While my life is all centered around our wonderful family, this Web site is mostly about work-related aspects of my life. To learn more about our family, I invite you to check out our family Web site – or better even, stop by and get to know us.

About mhof

I have always been enthusiastic about solving the critical problems of our time through innovative technology, with the goal of making a positive impact on the world around us. I could not be happier to have turned my passion into an exciting career as a professional. Whether it was as individual researcher, technical manager, department head, research division leader, or the head of the global Bell Labs Research organization – I have always been lucky enough to work with fantastic colleagues and friends, having fun with advancing technology to solve great challenges of our time. This Web site provides a sampling of the professional activities I have been driving, from small projects to far-reaching initiatives, which I invite you to explore and to inquire about. And if you are interested in learning more about myself, such as my education or professional activities, I invite you to click on this link.



Research is formalized curiosity. It is poking and prying with a purpose. -Zora Neale Hurston

Life is never boring when working in research. Constantly challenging the status quo, looking for ways to better our lives, exploring and developing solutions to the biggest challenges of our time and making them a reality – can it get any better? Together with my teams, I have worked on the invention, development and deployment of a broad spectrum of exciting technologies.

My work covers the design, specification, implementation and evaluation of communication and data analytic systems, and of applications that build on top of them. The combination of performing original research and affecting the real world is very important to me. I very much enjoy taking projects from their initial ideation, through product development, to full deployment in the field.

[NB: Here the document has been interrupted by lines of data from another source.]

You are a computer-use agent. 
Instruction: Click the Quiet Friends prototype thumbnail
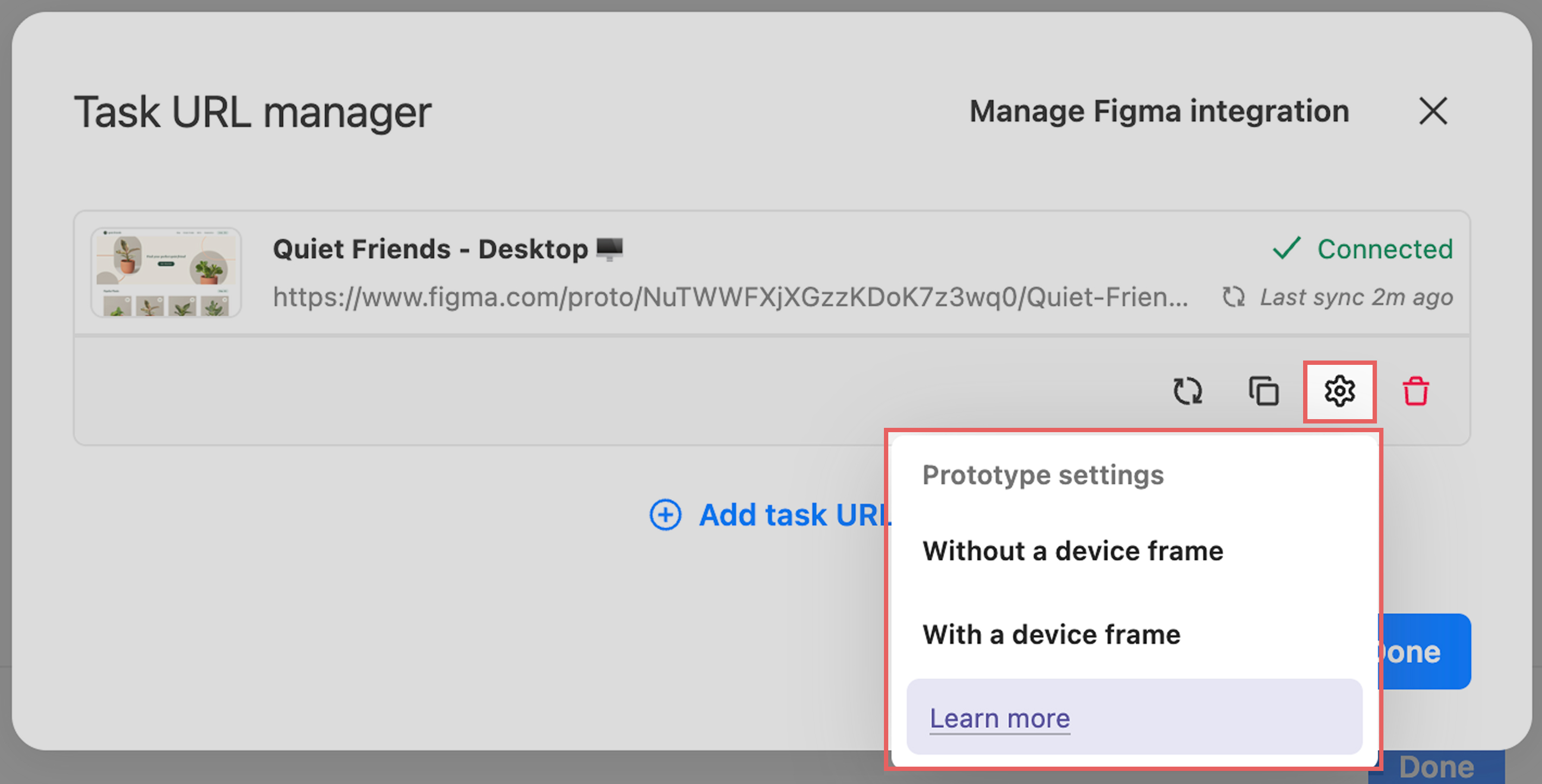[x=166, y=273]
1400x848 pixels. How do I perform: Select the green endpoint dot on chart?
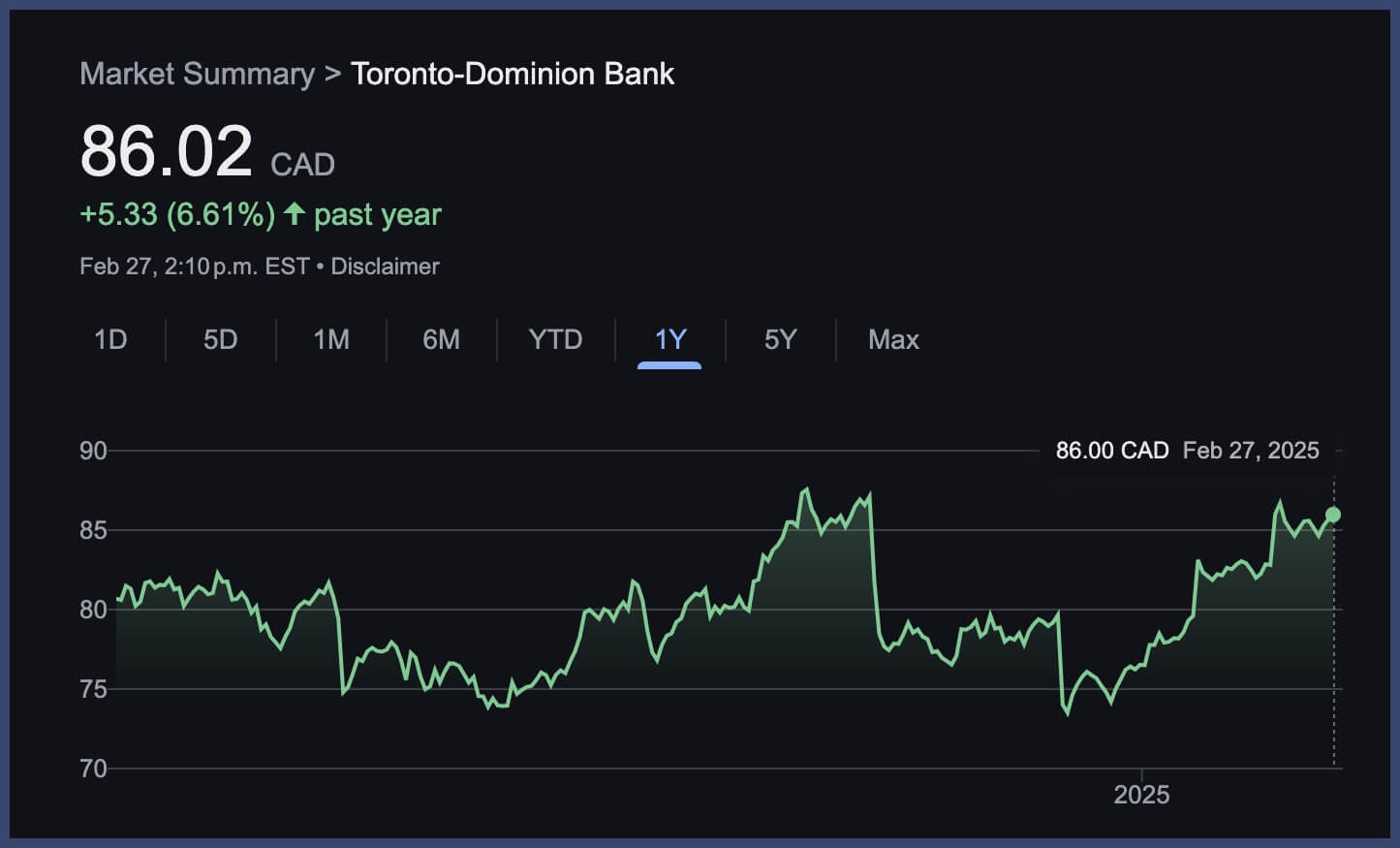coord(1333,514)
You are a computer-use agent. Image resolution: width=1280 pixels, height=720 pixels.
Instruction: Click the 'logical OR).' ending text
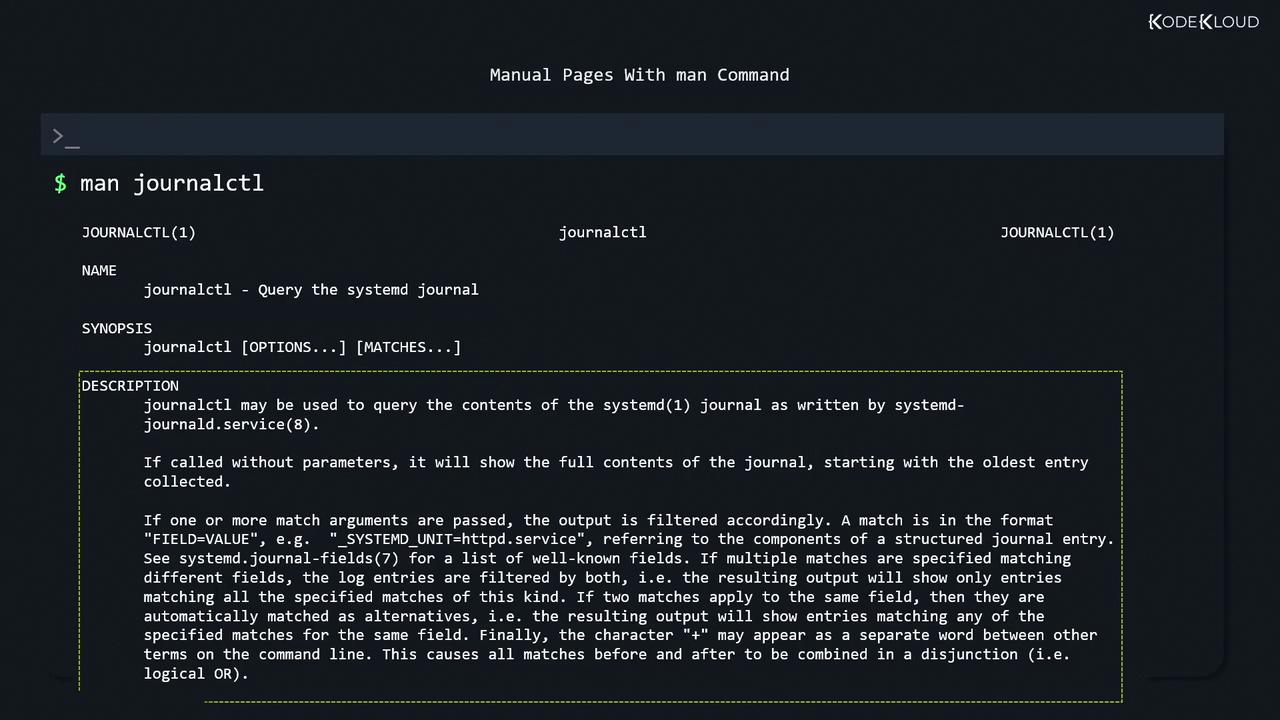196,674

During the early years of my career, I created a novel solution for reliably transmitting information over the Internet to very large user groups around the world. The system was deployed across 65 sites worldwide. When joining Bell Labs, my work extended to develop caching techniques and next generation content distribution products for the Internet. This work resulted in the creation of a new product division inside the company, and I was lucky enough to work embedded in this startup-style internal venture for over two years. The products we developed have powered the Web sites of some of the world’s biggest companies.

More recently, I have broadened my work area to multi-sensory systems and data-driven solutions, investigating how they can better our understanding, collaborations, and interactions. Sensory earables, for example, are increasingly becoming a mainstream compute platform with a promise to transform personal-scale human sensing. In order to catalyze advancements in sensory earable technology, my team has built the Open Earable Platform, eSense. It brings together researchers, practitioners, and design experts from academia and industry to discuss, share, and shape this exciting new area of earable computing. Devices like these, and the emerging Internet of Things, are transforming the world into a giant source of live data streams. . My team’s World Wide Streams (WWS) platform is the world’s first global-scale hub for sharing, transforming and publishing live data streams generated by these billions of devices and sensors. It provides infrastructure-agnostic, easily programmable stream processing across edge and core clouds for data streams, as well as media streams. The platform is complemented by our highly scalable cognitive cloud controller, which utilizes AI/ML-based techniques to fully automate configuration, deployment, and scaling of cloud-native applications and services.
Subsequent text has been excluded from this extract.